[[ Exercise input open ]]

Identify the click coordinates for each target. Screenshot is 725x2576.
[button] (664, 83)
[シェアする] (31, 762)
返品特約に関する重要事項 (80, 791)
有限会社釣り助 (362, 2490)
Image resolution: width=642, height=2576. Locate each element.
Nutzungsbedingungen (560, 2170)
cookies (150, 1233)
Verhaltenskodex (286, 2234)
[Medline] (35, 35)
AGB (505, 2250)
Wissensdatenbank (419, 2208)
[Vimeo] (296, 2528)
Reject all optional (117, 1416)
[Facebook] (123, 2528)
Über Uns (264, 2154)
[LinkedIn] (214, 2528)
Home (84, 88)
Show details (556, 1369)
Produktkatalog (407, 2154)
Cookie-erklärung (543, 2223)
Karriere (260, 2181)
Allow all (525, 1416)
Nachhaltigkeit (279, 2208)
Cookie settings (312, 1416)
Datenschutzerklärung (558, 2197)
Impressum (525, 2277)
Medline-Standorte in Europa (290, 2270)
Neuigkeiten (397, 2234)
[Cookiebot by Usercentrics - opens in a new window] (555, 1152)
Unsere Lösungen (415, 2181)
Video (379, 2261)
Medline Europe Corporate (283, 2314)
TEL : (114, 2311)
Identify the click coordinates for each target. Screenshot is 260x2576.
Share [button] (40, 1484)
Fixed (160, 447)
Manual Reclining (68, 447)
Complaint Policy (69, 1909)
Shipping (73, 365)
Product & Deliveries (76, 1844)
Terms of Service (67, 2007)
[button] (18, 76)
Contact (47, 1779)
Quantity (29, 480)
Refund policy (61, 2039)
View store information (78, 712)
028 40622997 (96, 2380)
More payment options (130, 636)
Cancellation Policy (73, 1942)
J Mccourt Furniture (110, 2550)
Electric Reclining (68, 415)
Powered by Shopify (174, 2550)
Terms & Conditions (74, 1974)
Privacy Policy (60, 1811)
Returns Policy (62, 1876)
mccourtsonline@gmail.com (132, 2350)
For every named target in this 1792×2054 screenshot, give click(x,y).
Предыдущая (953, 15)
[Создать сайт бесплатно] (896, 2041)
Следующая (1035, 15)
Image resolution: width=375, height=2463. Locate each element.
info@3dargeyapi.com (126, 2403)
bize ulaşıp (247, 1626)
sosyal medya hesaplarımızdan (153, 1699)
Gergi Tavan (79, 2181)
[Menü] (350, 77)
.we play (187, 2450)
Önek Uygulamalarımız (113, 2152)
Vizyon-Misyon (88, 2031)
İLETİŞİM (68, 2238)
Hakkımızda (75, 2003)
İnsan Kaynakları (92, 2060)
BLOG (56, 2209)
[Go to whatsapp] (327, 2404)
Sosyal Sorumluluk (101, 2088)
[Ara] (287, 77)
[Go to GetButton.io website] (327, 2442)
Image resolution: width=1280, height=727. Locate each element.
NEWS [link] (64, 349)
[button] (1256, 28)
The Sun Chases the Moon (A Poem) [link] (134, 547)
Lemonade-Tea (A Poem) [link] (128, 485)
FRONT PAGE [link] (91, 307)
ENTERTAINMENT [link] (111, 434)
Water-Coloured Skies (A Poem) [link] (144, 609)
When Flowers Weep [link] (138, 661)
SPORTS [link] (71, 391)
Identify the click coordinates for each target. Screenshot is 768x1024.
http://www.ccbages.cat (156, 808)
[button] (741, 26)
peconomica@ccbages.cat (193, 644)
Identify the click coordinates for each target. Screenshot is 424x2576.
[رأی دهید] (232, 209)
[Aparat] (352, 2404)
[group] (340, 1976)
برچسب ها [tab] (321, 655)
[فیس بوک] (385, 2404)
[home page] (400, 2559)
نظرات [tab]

[[ Exercise input closed ]]

Copy the lines above exactly. Start with the line containing "[LinkedIn] (214, 2528)", end with the line containing "TEL : (114, 2311)", and include both.

(Solution to this task):
[LinkedIn] (214, 2528)
Home (84, 88)
Show details (556, 1369)
Produktkatalog (407, 2154)
Cookie-erklärung (543, 2223)
Karriere (260, 2181)
Allow all (525, 1416)
Nachhaltigkeit (279, 2208)
Cookie settings (312, 1416)
Datenschutzerklärung (558, 2197)
Impressum (525, 2277)
Medline-Standorte in Europa (290, 2270)
Neuigkeiten (397, 2234)
[Cookiebot by Usercentrics - opens in a new window] (555, 1152)
Unsere Lösungen (415, 2181)
Video (379, 2261)
Medline Europe Corporate (283, 2314)
TEL : (114, 2311)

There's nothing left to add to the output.